Copy out the whole blog passage below about living with MS, word for word, from the dinner line through its last sentence.

Text provided
*****

Dinner: 4 oz. grilled salmon, 1 small corn on the cob, 1 cup steam cauliflower, 1 cup cantaloupe, 16 oz. water 
So, what other choices do I have? I can have the surgery with a doctor who doesn't seem to see me. I can have the surgery reversed and go back to a Foley catheter. I can leave things the way they are and be wet and miserable. All the while marinating in the awful reality that MS may have taken away my ability to eat.
Or I just don't know. Maybe if I sit a while longer on the shores of this lake inspiration will strike before the MonSter pounces again. At the least, maybe one person reading this will think twice before being so quick to judge and find wanting the next fat person they see.

Tuesday, January 15, 2013

She Said No

Life is heaping disappointment upon disappointment like a cave-in where the sand is pouring in faster than the rescuers can dig the trapped one out. I have a well-earned reputation for solving problems, being creative, slaying dragons. This time, too many areas are all coming apart at once and I don't seem to have the wherewithal to deal with even one of them any more. And if I come apart at the seams I am not sure that I can ever be stitched back together.

*****

Dataset content
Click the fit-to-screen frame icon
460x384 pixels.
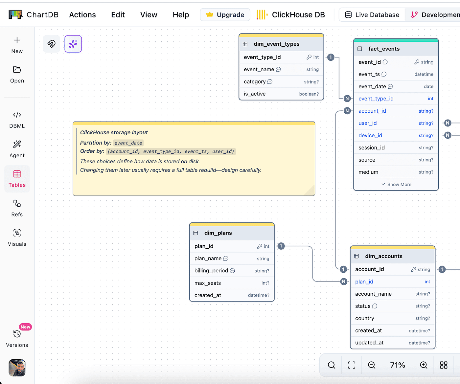point(352,365)
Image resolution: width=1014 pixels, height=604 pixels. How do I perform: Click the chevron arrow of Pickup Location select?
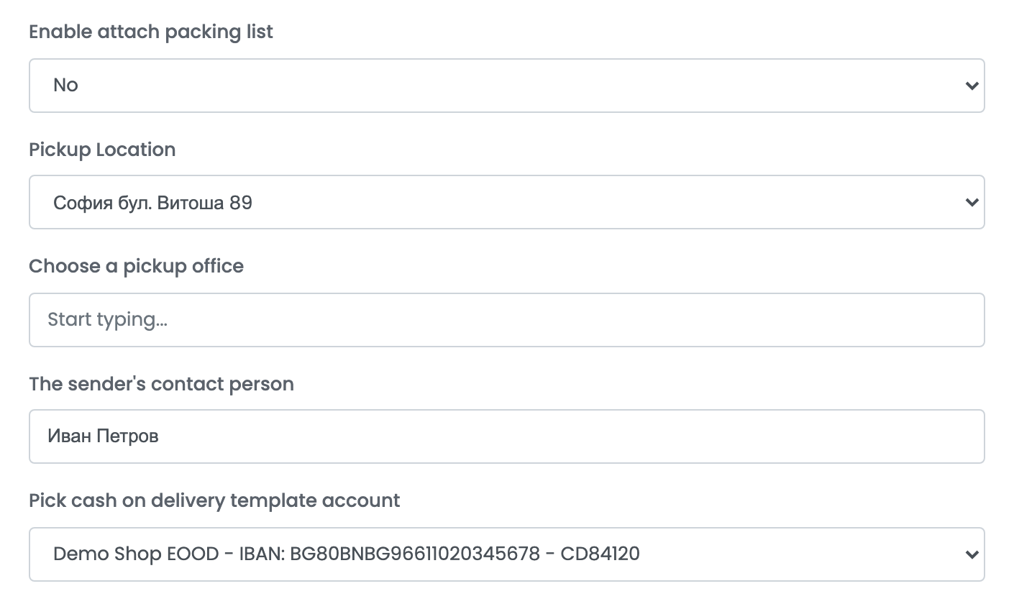[x=972, y=202]
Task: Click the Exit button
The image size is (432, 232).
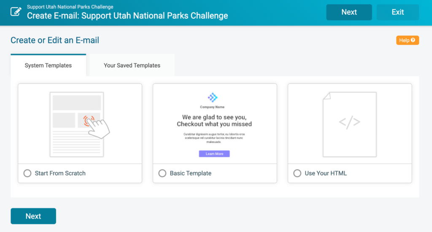Action: point(398,12)
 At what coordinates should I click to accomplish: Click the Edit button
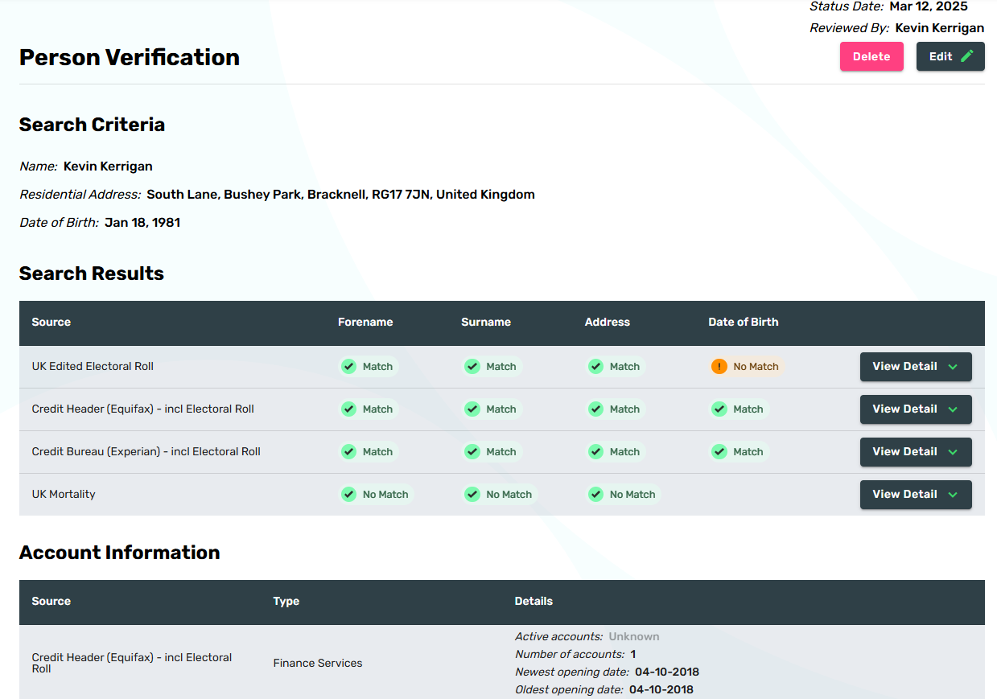point(950,56)
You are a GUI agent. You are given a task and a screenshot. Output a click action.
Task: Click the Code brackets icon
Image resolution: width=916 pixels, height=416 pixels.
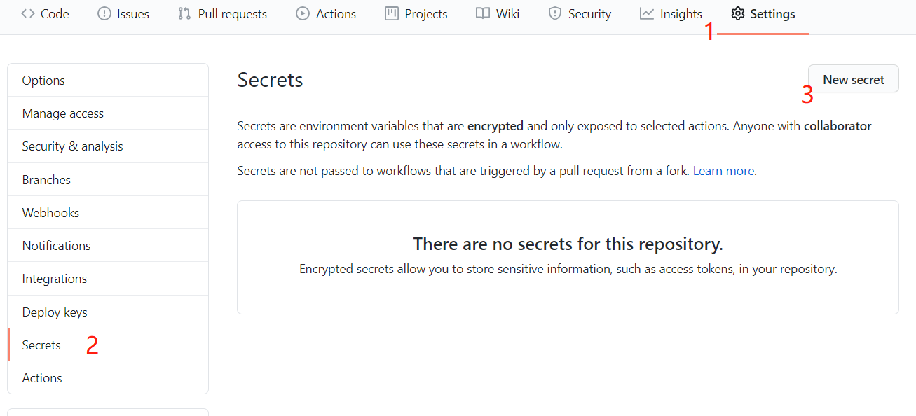pyautogui.click(x=28, y=13)
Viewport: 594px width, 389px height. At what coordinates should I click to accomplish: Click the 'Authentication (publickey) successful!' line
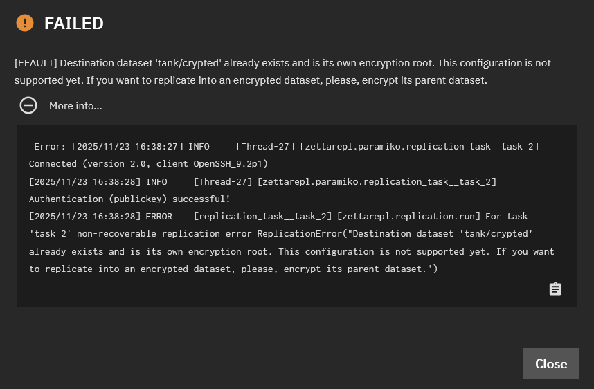[129, 199]
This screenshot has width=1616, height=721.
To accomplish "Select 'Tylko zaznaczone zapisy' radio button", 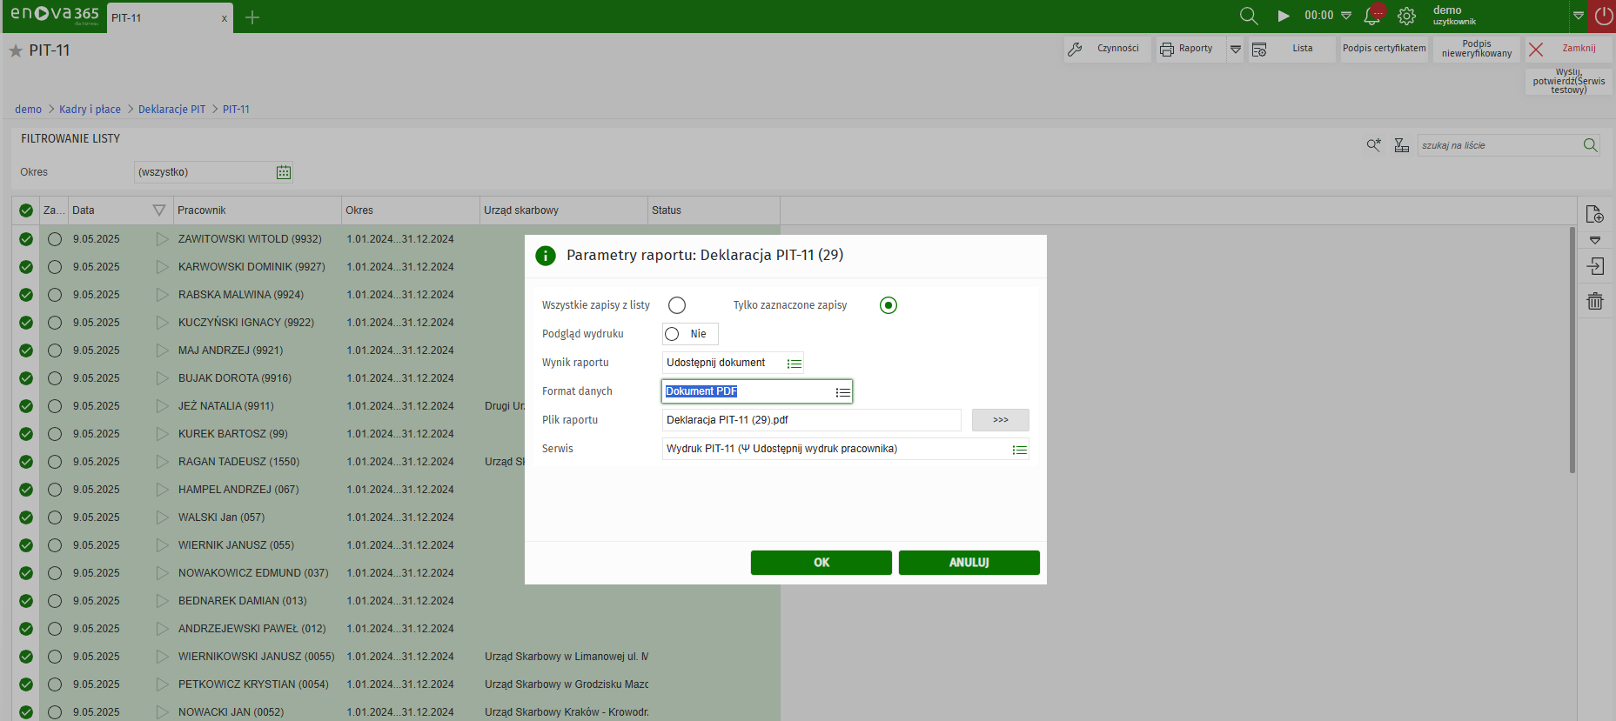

*****

Answer section
Dinner: 4 oz. grilled salmon, 1 small corn on the cob, 1 cup steam cauliflower, 1 cup cantaloupe, 16 oz. water 
So, what other choices do I have? I can have the surgery with a doctor who doesn't seem to see me. I can have the surgery reversed and go back to a Foley catheter. I can leave things the way they are and be wet and miserable. All the while marinating in the awful reality that MS may have taken away my ability to eat.
Or I just don't know. Maybe if I sit a while longer on the shores of this lake inspiration will strike before the MonSter pounces again. At the least, maybe one person reading this will think twice before being so quick to judge and find wanting the next fat person they see.

Tuesday, January 15, 2013

She Said No

Life is heaping disappointment upon disappointment like a cave-in where the sand is pouring in faster than the rescuers can dig the trapped one out. I have a well-earned reputation for solving problems, being creative, slaying dragons. This time, too many areas are all coming apart at once and I don't seem to have the wherewithal to deal with even one of them any more. And if I come apart at the seams I am not sure that I can ever be stitched back together.